- GIVEN REQUEST
Please repeat the listing below with every "Select" changed to "Choose" and all else kept as it is. Leave the pictures out of your answer.
━━━ PROVIDED DATA ━━━
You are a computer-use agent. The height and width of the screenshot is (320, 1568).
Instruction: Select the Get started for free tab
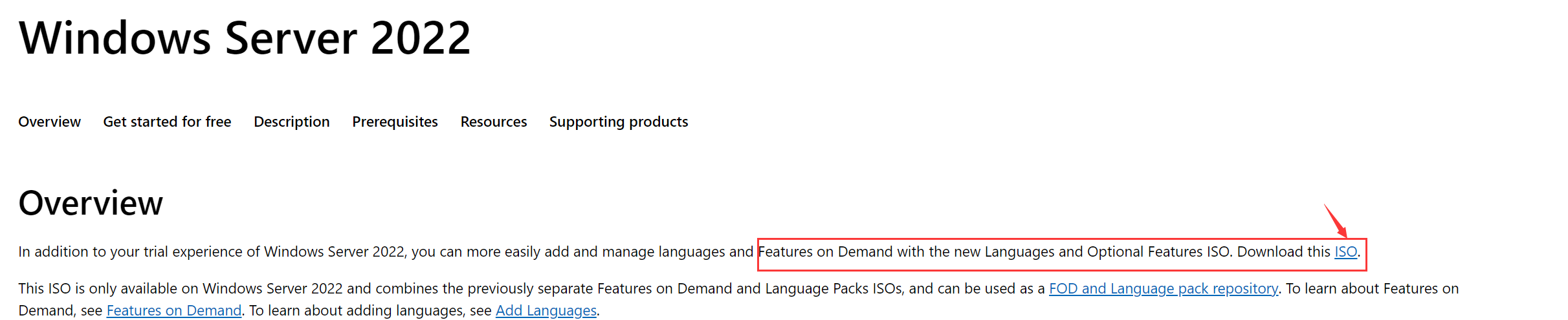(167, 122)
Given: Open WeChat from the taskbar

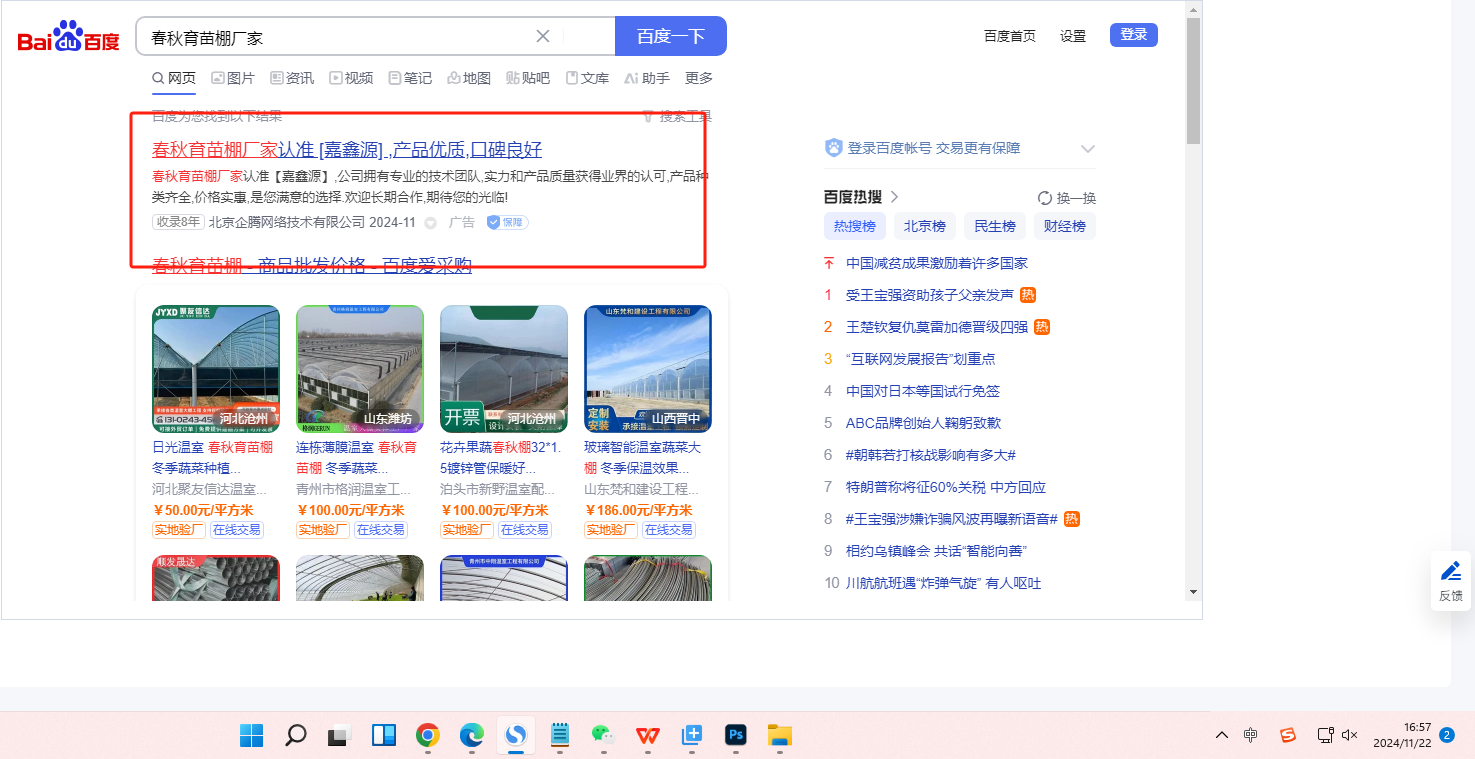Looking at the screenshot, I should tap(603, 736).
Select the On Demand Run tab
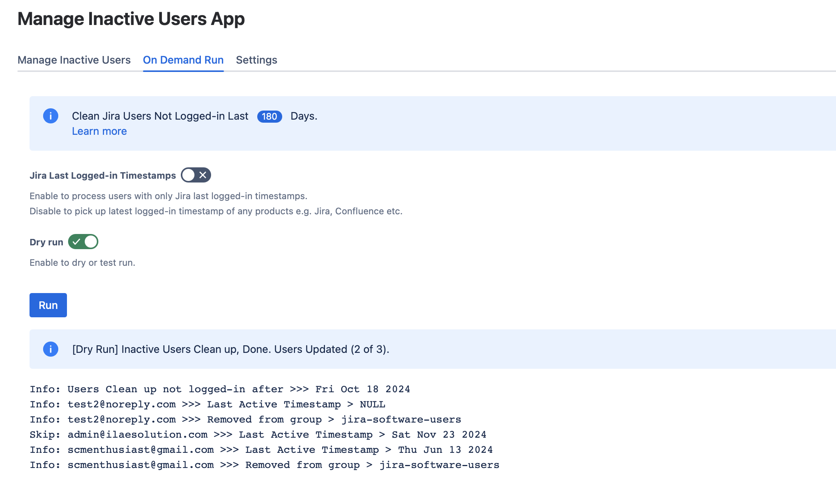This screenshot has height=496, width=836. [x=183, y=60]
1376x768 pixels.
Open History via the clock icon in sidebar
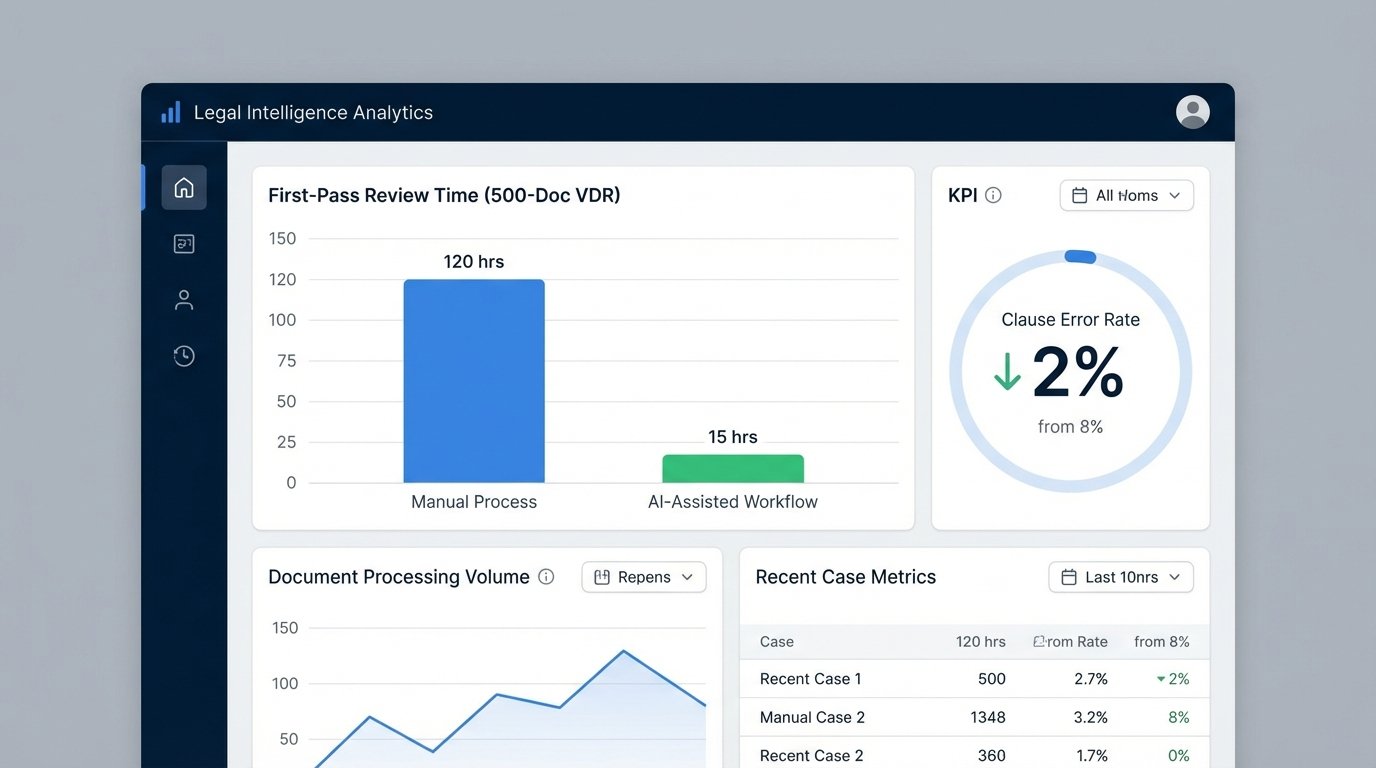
━━━
- SOLUTION TO THIS EXERCISE
You are a computer-use agent. The height and width of the screenshot is (320, 1568).
Instruction: Choose the Get started for free tab
(167, 122)
Given: Open WeChat from the taskbar

Looking at the screenshot, I should tap(603, 736).
Choose the On Demand Run tab
This screenshot has height=496, width=836. [x=183, y=60]
1376x768 pixels.
Open History via the clock icon in sidebar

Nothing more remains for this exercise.